Volume 90, Issue 66

Wednesday, January 22, 1997



A bogie short of pair

The Bogmen
Life Begins at 40 Million

New York is known for its thoroughly diverse music scene. An energetic experimental pop sextet from the Big Apple fits right in with the city's reputation. What most defines The Bogmen's unique sound is a knack for fusing fluctuating vocals with a full range of musical influences.

The album begins with "Big Burn," an upbeat track with a distinct Asian foundation. As the album goes on, Bill Campion's lead vocals rise, fall, stutter and flow, creating little friction with his instrumentally-inclined cronies. The song "Yellar" stands out with its medium chunky salsa beats and eerie, reverberated vocals.

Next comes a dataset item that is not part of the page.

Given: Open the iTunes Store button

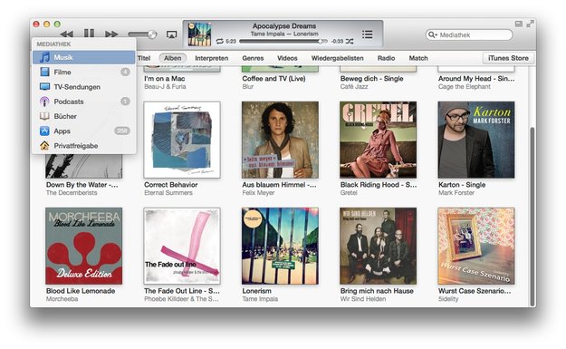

A couple of tunes on the album like "Dr. Jerome (Love Tub, Doctor)" come across like Black Grape minus the charisma, but this song does contain a memorable musical Bogmen moment – a thick, sustained trumpet that haunts the slower parts of the song.

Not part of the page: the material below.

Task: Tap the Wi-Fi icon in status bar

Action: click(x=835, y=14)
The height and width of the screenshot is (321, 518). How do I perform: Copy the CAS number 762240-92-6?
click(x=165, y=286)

Every track on the album is its own separate creation but songs like "Piss Tongue" and "Englewood" have tapped the energy this band has but hasn't yet perfected. At times the fullness of the band's sound is a little flaccid and a good ear will be left wanting the thickness that is essential for pop-based extrapolation.

"Raga" is a standout track as it mingles east and west Indian native sounds with Campion's vocals. The other golden moment of the album is a saloon piano interlude the listener must wait for until the final track – which happens to be hidden. Yes, it's overdone but still a nice touch.

The verdict – this is a polished album with good vocals and a wide range of foreign influences, but it has its slow moments and is distinctly hollow at times (an instrument short?)

But one thing is definite, these guys are not afraid to show their sense of humour. They are a fun new band that with a little work could really go somewhere.